**YOUR INSTRUCTIONS:** From the line containing "Select the second" to the final line of the material below, copy each line exactly, including both endpoints, and leave out all other lines.
TASK MATERIAL section start
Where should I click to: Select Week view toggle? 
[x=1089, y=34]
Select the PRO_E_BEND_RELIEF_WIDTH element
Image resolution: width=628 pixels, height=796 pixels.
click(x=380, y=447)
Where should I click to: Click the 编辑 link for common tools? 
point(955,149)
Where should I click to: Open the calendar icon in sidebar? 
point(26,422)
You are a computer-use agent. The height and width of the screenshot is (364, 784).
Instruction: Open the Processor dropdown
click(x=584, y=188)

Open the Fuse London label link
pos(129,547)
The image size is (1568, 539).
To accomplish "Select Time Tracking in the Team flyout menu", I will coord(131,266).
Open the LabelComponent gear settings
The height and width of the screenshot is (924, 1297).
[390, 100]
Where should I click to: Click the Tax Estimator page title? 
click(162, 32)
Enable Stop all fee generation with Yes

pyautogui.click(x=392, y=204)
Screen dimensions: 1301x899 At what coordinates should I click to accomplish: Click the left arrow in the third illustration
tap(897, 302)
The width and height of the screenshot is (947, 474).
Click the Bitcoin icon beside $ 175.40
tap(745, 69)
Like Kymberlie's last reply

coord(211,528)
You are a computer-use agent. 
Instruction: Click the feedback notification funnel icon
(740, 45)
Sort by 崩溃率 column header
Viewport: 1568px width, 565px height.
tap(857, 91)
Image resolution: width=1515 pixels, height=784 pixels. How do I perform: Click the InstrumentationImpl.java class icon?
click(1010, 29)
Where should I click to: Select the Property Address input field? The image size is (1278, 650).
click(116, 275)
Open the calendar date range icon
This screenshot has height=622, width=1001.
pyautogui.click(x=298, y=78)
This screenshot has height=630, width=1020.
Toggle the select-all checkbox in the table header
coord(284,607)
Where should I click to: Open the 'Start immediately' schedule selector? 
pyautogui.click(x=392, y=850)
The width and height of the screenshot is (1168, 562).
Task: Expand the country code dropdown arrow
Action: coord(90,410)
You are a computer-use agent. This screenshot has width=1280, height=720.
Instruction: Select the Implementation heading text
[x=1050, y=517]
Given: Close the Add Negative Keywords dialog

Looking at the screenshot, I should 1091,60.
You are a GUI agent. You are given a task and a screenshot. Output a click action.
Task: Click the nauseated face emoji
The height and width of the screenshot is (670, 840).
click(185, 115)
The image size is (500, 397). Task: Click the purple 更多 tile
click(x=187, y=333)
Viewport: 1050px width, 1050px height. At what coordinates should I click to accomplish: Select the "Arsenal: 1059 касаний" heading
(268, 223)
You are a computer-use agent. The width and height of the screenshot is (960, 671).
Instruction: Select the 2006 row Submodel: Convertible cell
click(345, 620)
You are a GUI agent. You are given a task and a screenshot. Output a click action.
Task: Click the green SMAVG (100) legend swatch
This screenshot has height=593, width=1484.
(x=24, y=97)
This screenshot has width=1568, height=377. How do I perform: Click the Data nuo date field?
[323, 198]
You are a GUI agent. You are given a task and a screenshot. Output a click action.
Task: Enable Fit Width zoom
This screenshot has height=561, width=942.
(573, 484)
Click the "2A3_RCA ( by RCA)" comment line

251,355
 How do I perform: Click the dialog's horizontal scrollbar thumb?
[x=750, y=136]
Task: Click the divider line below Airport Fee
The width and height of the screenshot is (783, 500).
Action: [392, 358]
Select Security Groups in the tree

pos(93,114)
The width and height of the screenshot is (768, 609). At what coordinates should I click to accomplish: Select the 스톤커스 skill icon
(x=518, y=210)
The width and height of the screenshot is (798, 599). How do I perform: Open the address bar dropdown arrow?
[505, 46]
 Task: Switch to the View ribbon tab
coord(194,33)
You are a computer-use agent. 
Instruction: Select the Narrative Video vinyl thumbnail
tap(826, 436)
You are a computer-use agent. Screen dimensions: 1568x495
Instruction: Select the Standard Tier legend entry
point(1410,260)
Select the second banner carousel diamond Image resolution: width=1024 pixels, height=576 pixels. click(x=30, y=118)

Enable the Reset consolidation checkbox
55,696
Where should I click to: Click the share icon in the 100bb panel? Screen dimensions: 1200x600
TASK MATERIAL section end
**RESPONSE AREA:**
Select the second banner carousel diamond Image resolution: width=1024 pixels, height=576 pixels. click(x=30, y=118)

Enable the Reset consolidation checkbox
55,696
Where should I click to: Click the share icon in the 100bb panel? Screen dimensions: 1200x600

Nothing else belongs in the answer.